Friday, Apr. 26, 1963

WHEN TIME'S John McPhee telephoned London to notify Richard Burton that he would be on our cover, Burton agreed on the condition that McPhee do all the interviewing of him as well as the writing. The proposition was unique, but not unprecedented, so off to London went McPhee, who as a student at Cambridge University had watched Burton play Caliban, Sir Toby Belch and Hamlet. They came to know each other during the out-of-town tryouts of Camelot, while McPhee was doing the cover story on Playwright Lerner and Composer Lowe, and after the New York opening McPhee would drop in occasionally at Burton's dressing room, liking to listen to the actor's vividly intelligent views on everything from baseball to bad 19th century poets.

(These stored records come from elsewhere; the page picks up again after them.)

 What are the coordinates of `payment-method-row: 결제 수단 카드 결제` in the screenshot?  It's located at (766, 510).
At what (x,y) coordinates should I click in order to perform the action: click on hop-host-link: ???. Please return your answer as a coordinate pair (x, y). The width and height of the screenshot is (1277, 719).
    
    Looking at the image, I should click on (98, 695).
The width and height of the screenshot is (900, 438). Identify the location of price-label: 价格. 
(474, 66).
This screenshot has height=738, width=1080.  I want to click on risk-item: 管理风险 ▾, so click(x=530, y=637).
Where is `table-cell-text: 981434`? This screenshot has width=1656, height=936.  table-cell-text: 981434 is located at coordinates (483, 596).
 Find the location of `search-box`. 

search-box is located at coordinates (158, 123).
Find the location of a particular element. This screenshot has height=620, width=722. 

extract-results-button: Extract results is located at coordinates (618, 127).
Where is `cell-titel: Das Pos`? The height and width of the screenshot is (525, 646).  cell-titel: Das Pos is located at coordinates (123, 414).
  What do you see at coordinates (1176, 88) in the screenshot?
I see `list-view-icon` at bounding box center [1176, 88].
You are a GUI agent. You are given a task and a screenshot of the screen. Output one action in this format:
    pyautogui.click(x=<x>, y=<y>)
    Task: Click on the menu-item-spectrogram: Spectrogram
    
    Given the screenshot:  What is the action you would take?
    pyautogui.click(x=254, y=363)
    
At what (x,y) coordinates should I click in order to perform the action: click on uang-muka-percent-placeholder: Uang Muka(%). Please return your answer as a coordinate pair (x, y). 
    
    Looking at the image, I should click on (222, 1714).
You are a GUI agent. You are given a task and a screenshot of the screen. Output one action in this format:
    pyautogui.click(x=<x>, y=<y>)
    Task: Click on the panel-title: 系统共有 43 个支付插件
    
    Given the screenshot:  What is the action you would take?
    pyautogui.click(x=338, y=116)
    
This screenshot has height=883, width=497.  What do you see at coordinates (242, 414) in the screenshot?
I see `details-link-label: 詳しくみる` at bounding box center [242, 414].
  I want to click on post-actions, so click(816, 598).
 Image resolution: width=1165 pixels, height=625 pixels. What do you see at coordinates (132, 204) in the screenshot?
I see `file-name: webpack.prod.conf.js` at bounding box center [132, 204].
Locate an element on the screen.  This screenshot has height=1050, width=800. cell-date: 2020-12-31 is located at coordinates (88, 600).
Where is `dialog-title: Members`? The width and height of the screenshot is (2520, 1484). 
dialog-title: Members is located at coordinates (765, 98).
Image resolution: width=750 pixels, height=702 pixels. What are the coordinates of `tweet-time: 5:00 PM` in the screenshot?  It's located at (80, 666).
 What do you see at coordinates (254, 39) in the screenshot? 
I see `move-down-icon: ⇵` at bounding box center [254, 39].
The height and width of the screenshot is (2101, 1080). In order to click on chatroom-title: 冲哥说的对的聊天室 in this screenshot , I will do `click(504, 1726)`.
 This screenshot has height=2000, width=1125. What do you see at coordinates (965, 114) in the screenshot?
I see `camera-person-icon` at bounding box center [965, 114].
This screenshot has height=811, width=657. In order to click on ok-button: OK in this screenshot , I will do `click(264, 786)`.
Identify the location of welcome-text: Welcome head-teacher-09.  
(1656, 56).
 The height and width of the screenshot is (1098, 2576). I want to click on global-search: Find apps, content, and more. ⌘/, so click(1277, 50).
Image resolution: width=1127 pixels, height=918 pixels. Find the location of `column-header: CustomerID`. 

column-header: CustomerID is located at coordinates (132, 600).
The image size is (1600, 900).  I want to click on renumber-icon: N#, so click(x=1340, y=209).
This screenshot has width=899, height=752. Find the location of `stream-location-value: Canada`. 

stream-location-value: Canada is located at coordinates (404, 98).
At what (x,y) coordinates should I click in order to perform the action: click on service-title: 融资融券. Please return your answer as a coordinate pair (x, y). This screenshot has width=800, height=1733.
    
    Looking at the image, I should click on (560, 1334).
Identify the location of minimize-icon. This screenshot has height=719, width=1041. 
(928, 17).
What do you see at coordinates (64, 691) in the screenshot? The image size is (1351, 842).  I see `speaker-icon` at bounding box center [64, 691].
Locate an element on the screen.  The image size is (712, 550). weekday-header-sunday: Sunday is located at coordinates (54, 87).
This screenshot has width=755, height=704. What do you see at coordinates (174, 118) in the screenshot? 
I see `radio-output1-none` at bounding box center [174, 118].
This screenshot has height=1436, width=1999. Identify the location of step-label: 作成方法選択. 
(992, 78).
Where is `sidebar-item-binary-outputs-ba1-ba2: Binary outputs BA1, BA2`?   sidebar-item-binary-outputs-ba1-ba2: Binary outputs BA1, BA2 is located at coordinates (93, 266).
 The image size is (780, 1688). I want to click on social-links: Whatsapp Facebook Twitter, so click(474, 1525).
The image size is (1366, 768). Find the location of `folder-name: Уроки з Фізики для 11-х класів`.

In London, spending hours on the set or at the Dorchester Hotel inter viewing Burton, McPhee became a competitor with Elizabeth Taylor for Burton's time. She retaliated by making herself what McPhee calls "an amiable nuisance. Her behavior reminded me of my middle daughter--not the older one, who is nearly five--but the middle one, Sarah, who is nearly three." Curling up her nose, Elizabeth Taylor would say, "I was on the cover of TIME when I was 16 years old" (actually when she was 17).

Burton obligingly called up his family in Pontrhydyfen and told them to look after his journalist friend, and in hospitable Welsh fashion they did. Burton had told him how "boys proved their manhood" in Pontrhydyfen by walking across a bridge on an inverted V railing over a 120-ft. gorge and the

Avon River. To prove something or other McPhee had himself photographed on the same railing (see cut) to send to Burton.

A journalist is expected to observe with sympathy, but write what he must. McPhee, admiring Burton immensely but finding himself writing of him at a negative time in the actor's life, wound up feeling about his task as Burton did when he first saw the script of Camelot. "I think it can be done," Burton told his wife. "I think that I can just about tightrope it."

The railing is narrow, and the gorge below is deep, but readers can test how well McPhee succeeded in "The Man on the Billboard" in SHOW BUSINESS. He was helped immeasurably by the candor of that most complicated and honest man, Richard Burton. At one point, Elizabeth Taylor warned her friend that he was putting himself in peril by talking so freely to McPhee. By way of answer, Burton turned to McPhee. "You may be as vicious about me as you please. You will only do me justice."